You’re right - in the NLP field, LLMs are described as doing “language understanding,” and that’s fine as long as we’re clear what that means. They process natural language input and can generate coherent output, which in a technical sense is a kind of understanding.
But that shouldn’t be confused with human-like understanding. LLMs simulate it statistically, without any grounding in meaning, concepts or reference to the world. That’s why earlier GPT models could produce paragraphs of flawless grammar that, once you read closely, were complete nonsense. They looked like understanding, but nothing underneath was actually tied to reality.
So I’d say both are true: LLMs “understand” in the NLP sense, but it’s not the same thing as human understanding. Mixing those two senses of the word is where people start talking past each other.

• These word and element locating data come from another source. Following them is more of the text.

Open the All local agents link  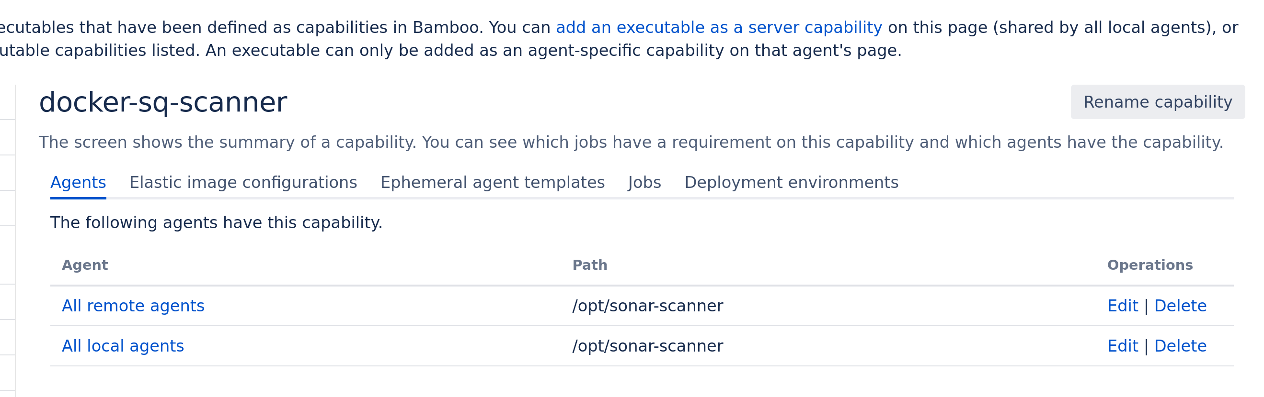click(x=123, y=346)
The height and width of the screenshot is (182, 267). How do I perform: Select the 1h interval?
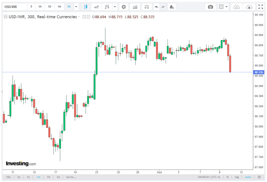[40, 7]
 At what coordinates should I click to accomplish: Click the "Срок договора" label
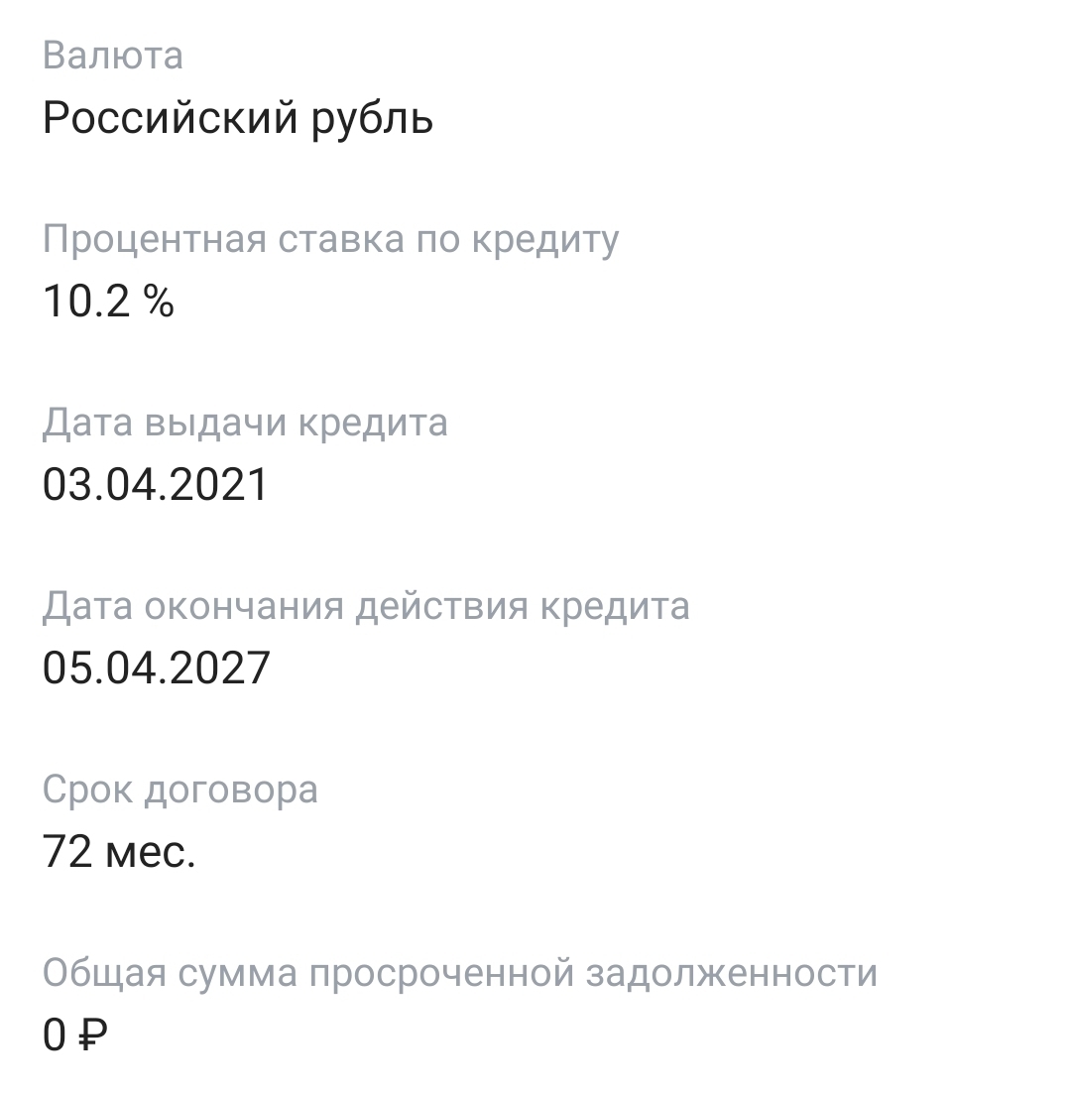pyautogui.click(x=180, y=791)
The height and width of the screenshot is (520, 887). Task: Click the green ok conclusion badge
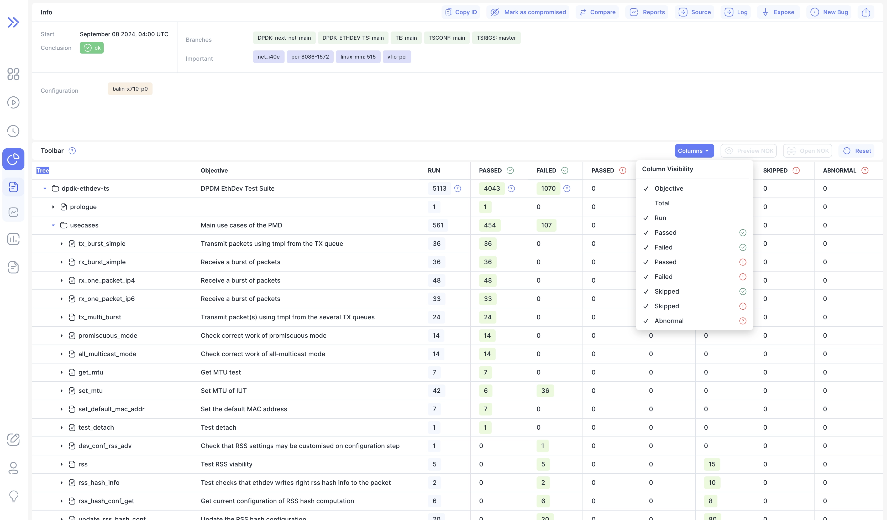click(x=92, y=48)
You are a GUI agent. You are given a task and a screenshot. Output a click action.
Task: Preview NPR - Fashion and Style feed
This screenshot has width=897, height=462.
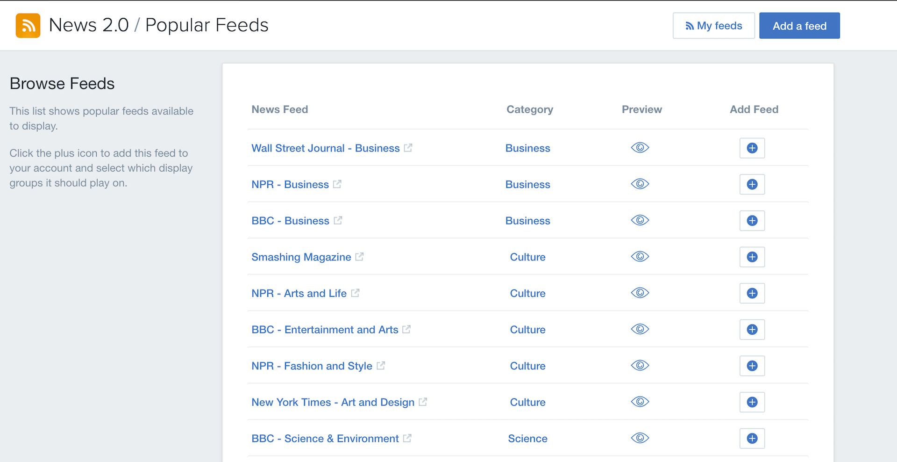pyautogui.click(x=640, y=366)
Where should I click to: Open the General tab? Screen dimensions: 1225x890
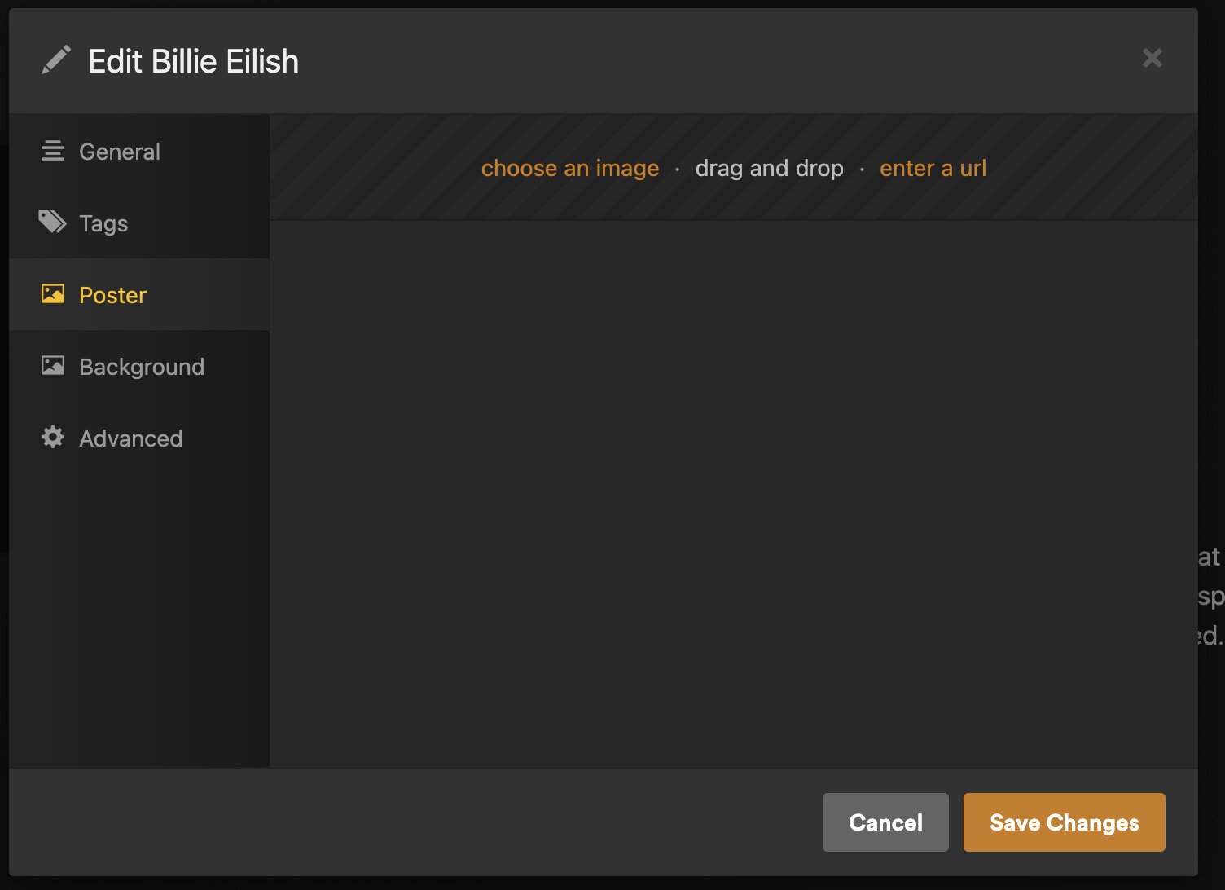120,152
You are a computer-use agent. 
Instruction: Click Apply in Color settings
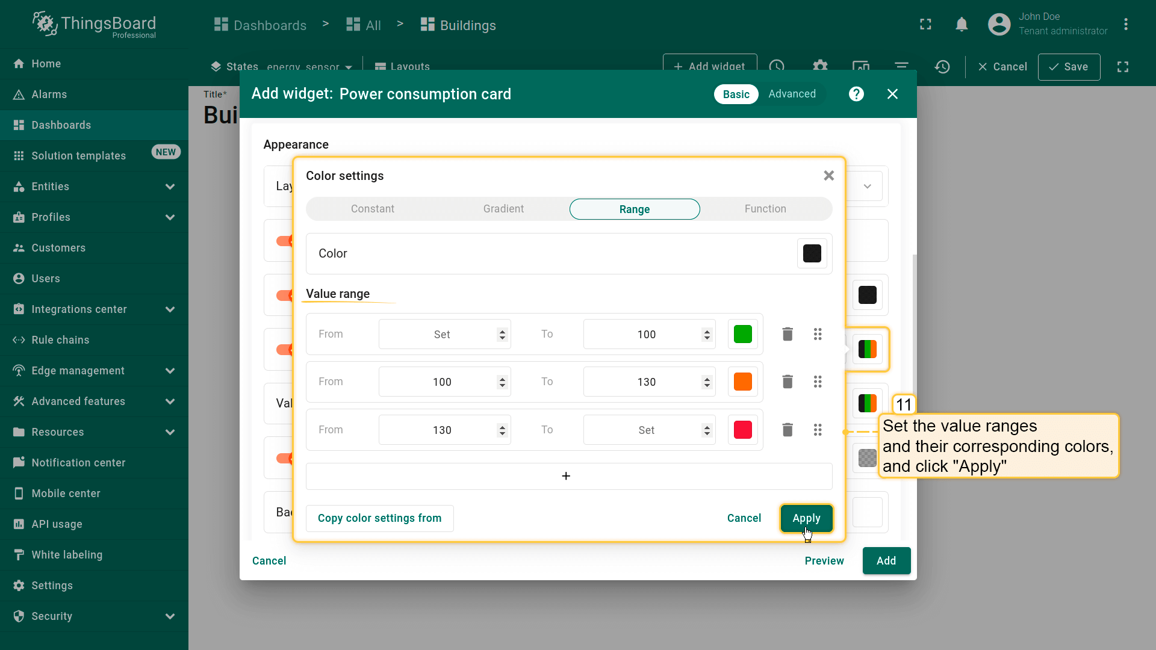pos(806,518)
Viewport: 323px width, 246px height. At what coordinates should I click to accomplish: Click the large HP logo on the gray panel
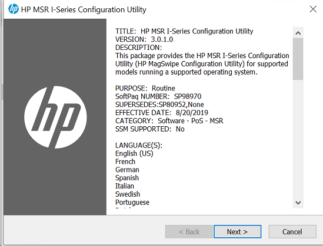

I think comparing an LLM to a brain is a category mistake. LLMs aren’t designed to simulate how the brain works - they’re just statistical engines trained on language. Trying to mimic the human brain is a whole different tradition of AI research.
An LLM gives the kind of answers you’d expect from something that understands - but that doesn’t mean it actually does. The danger is sliding from “it acts like” to “it is.” I’m sure it has some kind of world model and is intelligent to an extent, but I think “understands” is too charitable when we’re talking about an LLM.
And about the idea that “if it’s just statistics, we should be able to see how it works” - I think that’s backwards. The reason it’s so hard to follow is because it’s nothing but raw statistics spread across billions of connections. If it were built on clean, human-readable rules, you could trace them step by step. But with this kind of system, it’s more like staring into noise that just happens to produce meaning when you ask the right question.
I also can’t help laughing a bit at myself for once being the “anti-AI” guy here. Usually I’m the one sticking up for it.